Anne-Sofie Bathalon, La Gazette de la Mauricie, Trois-Rivières, novembre 2023
C’est dans une ambiance bienveillante que le 20 octobre dernier tous étaient accueillis sur la 5e rue de la Pointe, en plein centre-ville de Shawinigan pour la Nuit des sans-abris, un mouvement qui a débuté en 1989 et qui, à chaque troisième vendredi du mois d’octobre, traverse le Québec. Cette soirée a pour but de sensibiliser à la situation d’itinérance, de pauvreté et de désaffiliation sociale. Au menu de cette 34e édition, on retrouvait un sympathique duo de musiciens, une dizaine d’organismes ainsi que des collations autour d’un feu. Parmi les organismes, on pouvait discuter avec des intervenants du Phénix, de Tandem Mauricie, de la Corporation de développement communautaire à Shawinigan (CDC), de la Maison Eureka, d’Infos Logis ainsi que du Centre d’entraide aux rayons de soleil.
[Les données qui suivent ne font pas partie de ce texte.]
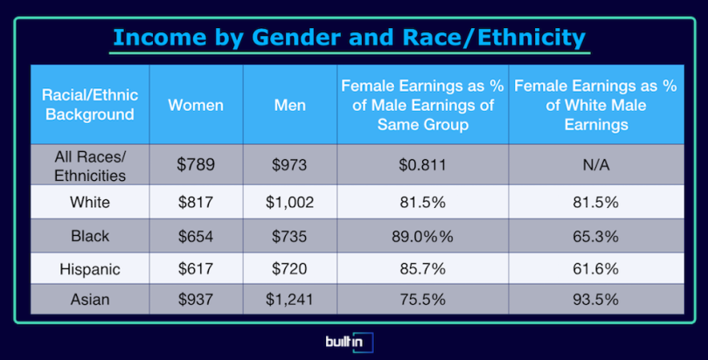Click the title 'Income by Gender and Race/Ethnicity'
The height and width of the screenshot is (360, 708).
349,38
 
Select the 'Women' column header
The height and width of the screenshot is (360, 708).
196,105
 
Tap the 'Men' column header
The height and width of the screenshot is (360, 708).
290,105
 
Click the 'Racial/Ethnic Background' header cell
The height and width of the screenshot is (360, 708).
90,105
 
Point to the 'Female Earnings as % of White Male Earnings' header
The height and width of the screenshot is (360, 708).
595,105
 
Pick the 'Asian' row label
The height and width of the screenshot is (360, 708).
90,300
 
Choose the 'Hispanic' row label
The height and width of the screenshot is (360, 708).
90,269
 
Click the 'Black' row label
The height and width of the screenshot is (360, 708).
90,236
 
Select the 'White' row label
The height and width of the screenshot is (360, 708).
90,202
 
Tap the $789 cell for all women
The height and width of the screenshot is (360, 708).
196,164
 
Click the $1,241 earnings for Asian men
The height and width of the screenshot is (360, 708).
289,300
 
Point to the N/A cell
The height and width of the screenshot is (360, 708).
596,164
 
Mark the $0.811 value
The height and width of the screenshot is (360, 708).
423,164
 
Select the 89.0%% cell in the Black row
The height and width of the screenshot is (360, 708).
423,236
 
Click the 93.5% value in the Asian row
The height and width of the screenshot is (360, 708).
595,300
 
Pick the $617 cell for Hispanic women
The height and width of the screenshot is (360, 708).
196,269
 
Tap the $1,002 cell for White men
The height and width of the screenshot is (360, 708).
289,202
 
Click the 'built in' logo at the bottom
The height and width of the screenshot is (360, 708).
350,342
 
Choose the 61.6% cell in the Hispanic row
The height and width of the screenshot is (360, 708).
595,269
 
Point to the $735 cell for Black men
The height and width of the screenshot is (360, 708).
289,236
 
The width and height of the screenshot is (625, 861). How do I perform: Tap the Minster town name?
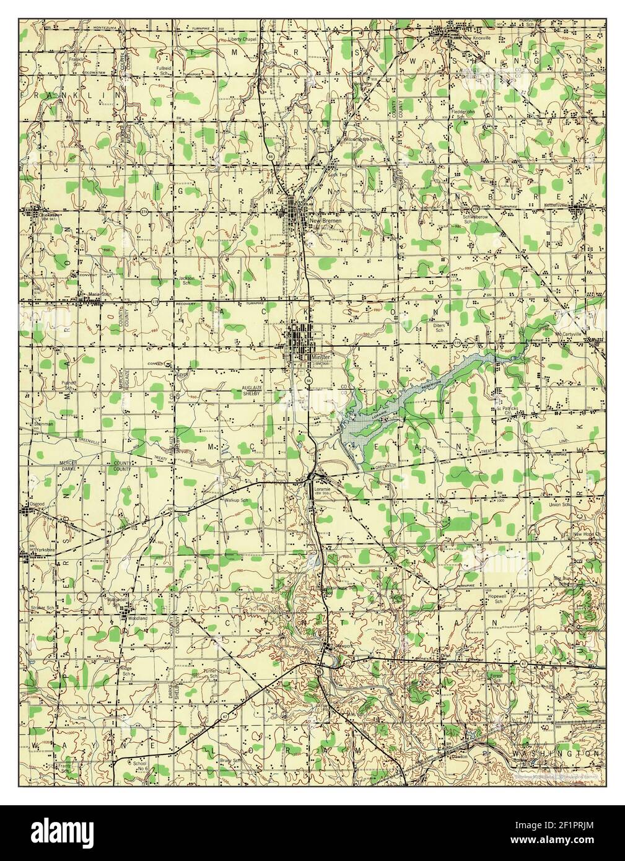[323, 357]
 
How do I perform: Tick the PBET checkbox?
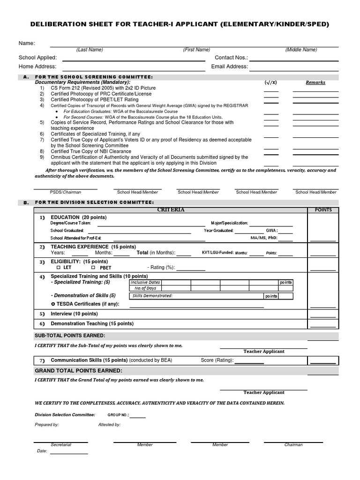tap(93, 267)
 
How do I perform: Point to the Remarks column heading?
tap(315, 82)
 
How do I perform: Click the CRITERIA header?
tap(171, 210)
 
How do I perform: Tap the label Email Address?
tap(229, 67)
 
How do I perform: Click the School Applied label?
tap(38, 58)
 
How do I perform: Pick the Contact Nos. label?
tap(231, 58)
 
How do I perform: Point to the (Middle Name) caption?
tap(301, 50)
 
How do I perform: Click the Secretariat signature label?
tap(61, 445)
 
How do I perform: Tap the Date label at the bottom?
tap(42, 451)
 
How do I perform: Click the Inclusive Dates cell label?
tap(145, 283)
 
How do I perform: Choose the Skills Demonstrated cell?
tap(153, 296)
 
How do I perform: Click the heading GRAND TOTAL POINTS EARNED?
tap(78, 371)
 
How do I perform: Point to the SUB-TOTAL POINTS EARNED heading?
tap(70, 336)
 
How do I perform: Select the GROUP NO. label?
tap(118, 415)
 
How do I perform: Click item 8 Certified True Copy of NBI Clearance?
tap(91, 151)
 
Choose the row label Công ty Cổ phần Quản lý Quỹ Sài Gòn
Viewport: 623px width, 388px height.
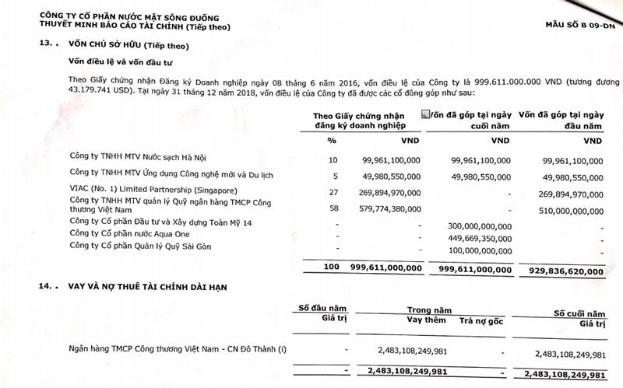pos(140,247)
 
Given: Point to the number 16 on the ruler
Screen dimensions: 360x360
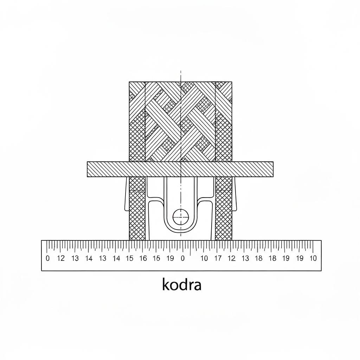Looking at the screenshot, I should click(x=143, y=258).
Bien entendu, il y avait aussi les deux organismes qui organisaient la soirée, le TrÀsh et le Centre Roland-Bertrand. Pendant que le premier répondait aux différentes questions, par exemple sur les femmes en situation d’itinérance, le second offrait des croissants ainsi que des boissons chaudes en accueillant les gens sur le site.
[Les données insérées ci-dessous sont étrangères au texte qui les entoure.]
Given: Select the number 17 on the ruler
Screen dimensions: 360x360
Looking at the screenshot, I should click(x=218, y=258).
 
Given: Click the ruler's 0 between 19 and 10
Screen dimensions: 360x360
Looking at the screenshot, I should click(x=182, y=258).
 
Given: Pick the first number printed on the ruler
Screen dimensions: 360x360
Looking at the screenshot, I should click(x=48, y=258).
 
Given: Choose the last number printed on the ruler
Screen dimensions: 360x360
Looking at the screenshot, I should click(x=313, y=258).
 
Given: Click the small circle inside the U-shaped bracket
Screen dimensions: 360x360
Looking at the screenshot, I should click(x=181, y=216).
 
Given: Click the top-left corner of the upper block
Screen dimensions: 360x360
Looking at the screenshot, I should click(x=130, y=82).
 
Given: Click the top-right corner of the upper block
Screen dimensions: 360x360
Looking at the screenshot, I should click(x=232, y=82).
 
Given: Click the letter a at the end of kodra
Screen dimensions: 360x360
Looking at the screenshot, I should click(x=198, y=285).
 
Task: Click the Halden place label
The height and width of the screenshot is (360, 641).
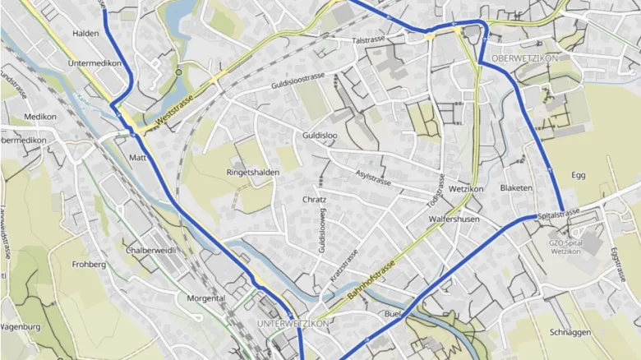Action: tap(85, 33)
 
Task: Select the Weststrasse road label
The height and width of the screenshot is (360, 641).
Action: tap(173, 111)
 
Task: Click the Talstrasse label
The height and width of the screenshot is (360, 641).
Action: tap(368, 40)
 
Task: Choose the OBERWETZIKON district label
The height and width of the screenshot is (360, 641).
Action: tap(524, 58)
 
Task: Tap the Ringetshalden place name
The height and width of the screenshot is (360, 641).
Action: tap(252, 173)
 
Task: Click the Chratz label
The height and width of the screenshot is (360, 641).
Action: tap(314, 200)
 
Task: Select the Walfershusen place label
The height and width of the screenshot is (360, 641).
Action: tap(454, 219)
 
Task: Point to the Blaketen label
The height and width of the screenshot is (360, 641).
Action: tap(516, 188)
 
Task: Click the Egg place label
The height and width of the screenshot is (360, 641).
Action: tap(579, 175)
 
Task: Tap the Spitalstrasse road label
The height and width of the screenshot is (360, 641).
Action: tap(559, 214)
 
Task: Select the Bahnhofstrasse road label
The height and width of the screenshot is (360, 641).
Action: tap(371, 279)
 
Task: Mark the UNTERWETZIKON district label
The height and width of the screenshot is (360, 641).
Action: tap(293, 323)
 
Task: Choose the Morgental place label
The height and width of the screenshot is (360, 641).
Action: tap(206, 298)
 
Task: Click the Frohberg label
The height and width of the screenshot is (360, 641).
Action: tap(89, 265)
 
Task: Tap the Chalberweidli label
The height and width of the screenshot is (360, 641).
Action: tap(151, 249)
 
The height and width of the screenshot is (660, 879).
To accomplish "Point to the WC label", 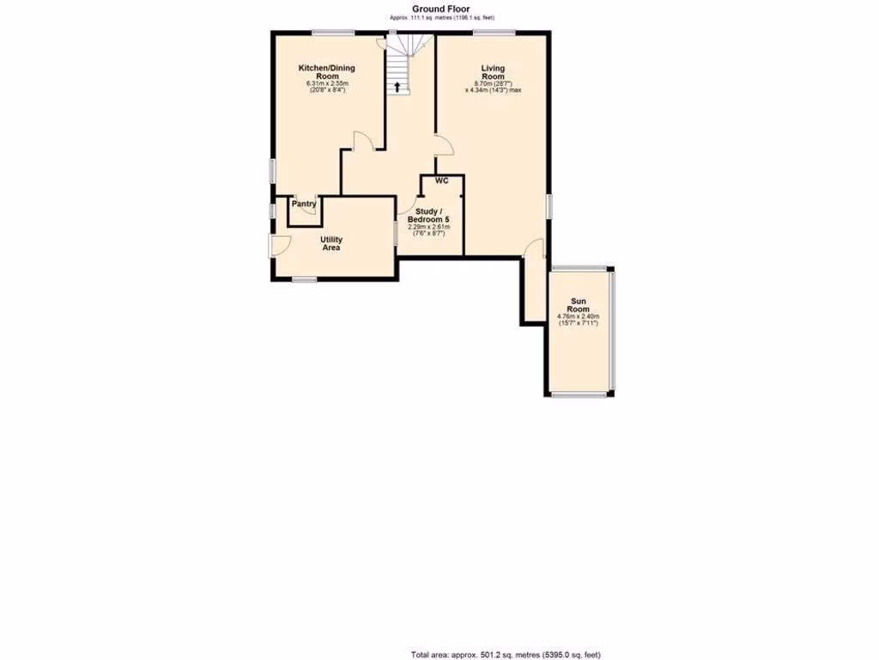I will [442, 181].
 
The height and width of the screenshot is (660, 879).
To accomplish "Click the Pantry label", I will [304, 204].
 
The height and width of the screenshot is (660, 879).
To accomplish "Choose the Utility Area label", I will [331, 243].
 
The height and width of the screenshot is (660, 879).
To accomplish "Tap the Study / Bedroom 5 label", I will [428, 215].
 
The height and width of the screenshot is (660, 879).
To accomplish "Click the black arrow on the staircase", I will [397, 86].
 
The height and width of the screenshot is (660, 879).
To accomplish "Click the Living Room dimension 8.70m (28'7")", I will [493, 83].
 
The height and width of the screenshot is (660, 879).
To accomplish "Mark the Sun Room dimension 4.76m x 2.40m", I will [578, 316].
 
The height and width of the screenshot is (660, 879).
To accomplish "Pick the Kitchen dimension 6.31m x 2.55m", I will [326, 83].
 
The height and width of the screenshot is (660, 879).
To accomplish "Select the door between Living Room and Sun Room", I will [536, 248].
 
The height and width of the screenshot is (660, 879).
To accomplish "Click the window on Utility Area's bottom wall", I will [305, 279].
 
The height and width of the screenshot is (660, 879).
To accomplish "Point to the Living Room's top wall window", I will [494, 33].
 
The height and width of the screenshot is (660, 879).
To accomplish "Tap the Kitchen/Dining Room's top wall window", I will [333, 33].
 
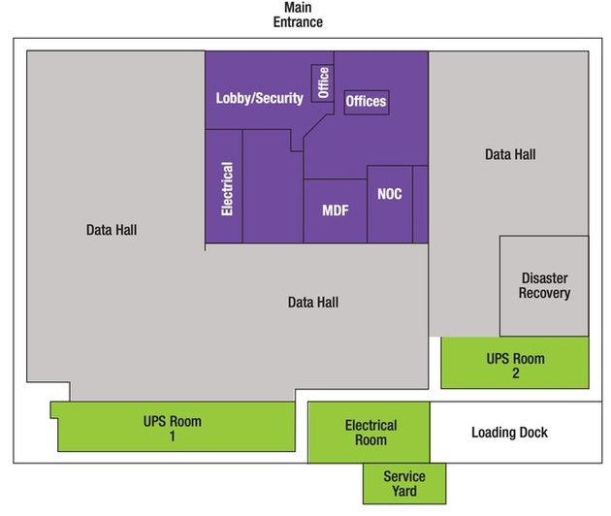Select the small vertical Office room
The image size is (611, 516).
pos(322,83)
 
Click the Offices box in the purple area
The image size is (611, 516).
pos(367,101)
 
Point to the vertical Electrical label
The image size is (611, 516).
pos(227,188)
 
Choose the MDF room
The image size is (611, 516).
pos(335,210)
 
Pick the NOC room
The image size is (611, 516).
pos(389,194)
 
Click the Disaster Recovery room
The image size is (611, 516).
pos(544,285)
Pauvreté et désaffiliation
Cette soirée visait à sensibiliser à la situation d’itinérance, de pauvreté et de désaffiliation sociale. Le sociologue français Robert Castel disait dans une publication de la revue Cahiers de recherches sociologiques que la désaffiliation sociale était essentiellement le « couplage perte de travail-isolement relationnel ». En termes plus simples, c’est de ne pas avoir un emploi, ou du moins, une certaine fonction, et de n’avoir de relations profondes ou de confiance avec personne. Les causes sont multiples et souvent difficiles à déterminer sans analyse profonde. D’ailleurs on peut dire que, depuis la pandémie, un lien de confiance semble s’être effrité entre les institutions, les citoyens et les personnes vulnérables. L’essence de la Nuit des sans-abris est donc, dans un second temps, « de donner une voix à ces personnes, pour démystifier les réalités autour de l’itinérance, mais aussi pour déconstruire les préjugés et créer un espace de mixité sociale » peut-on lire sur le site de l’événement.
L’après pandémie
La Gazette de la Mauricie a également fait le tour de la presque totalité des kiosques présents lors de la soirée. La même question fut posée : est-ce réellement pire depuis la pandémie ? La réponse fut univoque; oui. Marie-Pier Drouin, directrice générale de la CDC Shawinigan disait ressentir un appel à l’aide de la part de ses organismes membres. Elle ajoute que les demandes de référencement ont également été à la hausse depuis la COVID. La directrice clinique du Centre Roland-Bertrand, Marie-Hélène Trudel confiait elle aussi que les demandes de services avaient augmenté de manière significative.
Tous veulent plus
Selon Marie-Hélène Trudel, tous les partis impliqués dans cette crise veulent de meilleures conditions pour les personnes sans domicile fixe. En effet, elle indique que des tables de concertation entre la ville de Shawinigan et les différents organismes partenaires ont été créées afin de trouver des solutions. Malheureusement, elle ajoute que des solutions miracles, il n’en existe pas. « Oui de l’argent, oui des conditions décentes pour nos employés, mais il faut plus de logements sociaux ou supervisés. Construire des immeubles c’est un énorme projet, qui demande beaucoup de ressources et qui fait peur à bien du monde », ajoute-elle.
La Mauricie – pire qu’ailleurs ?
Effectivement, comme dans beaucoup de villes au Québec, la situation de l’itinérance est beaucoup plus visible depuis quelques mois à Shawinigan. On apprend, dans un rapport produit en 2020 par le Centre de recherche de Montréal sur les inégalités sociales, les discriminations et les pratiques alternatives de citoyenneté (CREMIS), que la Mauricie et le Centre-du-Québec est un territoire avec ses propres particularités qui sont des facteurs de risques en matière d’itinérance. Par exemple, ce territoire est mal desservi par les transports en commun, ce qui peut empêcher certaines personnes vulnérables d’avoir accès à des services adaptés. Aussi, il y a plusieurs centres carcéraux provinciaux ou fédéraux et lors des sorties de ceux-ci, il peut s’agir d’un moment à partir duquel une situation prend différentes tournures.